There are two ways to go about converting an IC engine car to electric. The first is to compute power requirements and battery capacity based on the driving speeds, the weight of the car and the desired range to order components that match the requirements. The second way is to buy custom kits that are tailored to specific car models or universal kits that can be installed on a wide range of car models. Custom electric kits come with all the essential components that only need to be installed into the vehicle while universal kits require some components to be fabricated by the builder such as battery boxes, motor mounts etc.
Here is a more detailed breakdown of what goes into the conversion of an IC engine car to an EV:
As mentioned earlier, any car can be converted into electric; however, if a new “donor car” needs to be purchased to convert it into an EV it’s best to choose one that comes with a manual transmission, lightweight construction and a decently aerodynamic body. Anything related to the IC engine systems and redundant components that add excess weight should be taken out. That means the engine, fuel tank, exhaust, starter, radiator, coolant systems, fuel lines and filters.
That engine shaft that supplies power to the transmission is replaced with the motor shaft. To do that there are two things that need to be done. First, the motor needs to securely attach to the transmission using an adapter plate which has to align the motor with the transmission perfectly. Second, a strong coupling needs to be machined out of existing parts such as the clutch plate to accommodate the motor shaft. Since there will be no shifting of gears, the transmission will be pinned to the second or third gear. There are both induction (AC) and DC motors available for use in EV with a range of torque and power to choose from. Both the motors lend themselves to regenerative breaking and can be used in EV conversion projects looking for the maximum efficiency.
A motor controller is an electric package that goes in between the batteries and the motor to regulate the amount of energy going into the motor. Without the controller, there will be significant power wasted as heat when the EV is running at slow speeds. Many of the motor controllers lately also feature a supporting system for regenerative breaking where some of the energy is recovered when the vehicle decelerates to charge the batteries.

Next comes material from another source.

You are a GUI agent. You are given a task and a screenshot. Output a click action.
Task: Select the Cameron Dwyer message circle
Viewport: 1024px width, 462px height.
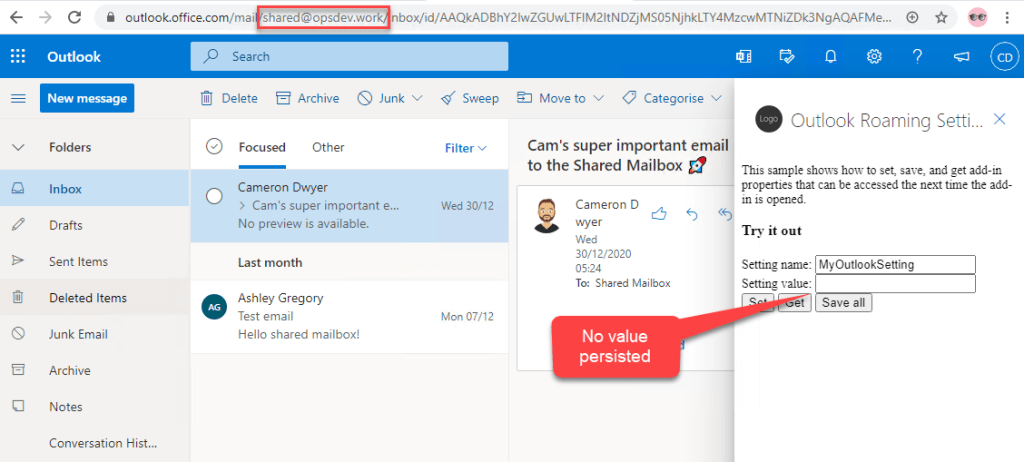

The batteries are the most significant component of any EV as they determine the range, weight and power available for the vehicle. There are several battery options to choose from based on budget constraints and power requirements. Many EVs use the nickel-metal hydride (NiMH) batteries as they balance costs, power output, range and weight quite well. The lithium-ion batteries are close to ideal due to their lightweight, large energy density and 2000+ charging cycle life; however, they are costly and out of range of most conversion budgets. Lead-acid batteries are also conventional for conversions, but they are inferior compared to NiMH and Li-ion batteries. To charge the batteries, a DC charger will have to be built into the car that can vary the charging rate based on the state of the battery. It should also be able to accept varying AC inputs to make it versatile and usable wherever one may choose to charge the batteries.
A voltmeter and ammeter is all that’s needed to monitor the start of charge and the current drawn out of the batteries during operation. The voltmeter is similar to the fuel gauge in an IC engine car, and the ammeter gives an idea of how quickly the batteries are being drained. A digital speedometer can be attached to the wheel to display the speed of the vehicle in any unit.
Typically a 12v system run by a separate battery is maintained to operate the headlights and other instruments such as the heating components, radio and power windows in the EV.
To conclude, given the budget and the availability of components, it’s possible to convert any existing IC engine car into an electric vehicle.